→ **WHAT IS EXPECTED**:
What follows is data; output all of it exactly as given.

Saved data entries:
*** Begin section ***

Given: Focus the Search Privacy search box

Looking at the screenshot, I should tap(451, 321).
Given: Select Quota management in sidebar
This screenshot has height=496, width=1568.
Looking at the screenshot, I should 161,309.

*** End section ***

→ **RESULT OF THE TASK**:
Given: Focus the Search Privacy search box

Looking at the screenshot, I should tap(451, 321).
Given: Select Quota management in sidebar
This screenshot has height=496, width=1568.
Looking at the screenshot, I should 161,309.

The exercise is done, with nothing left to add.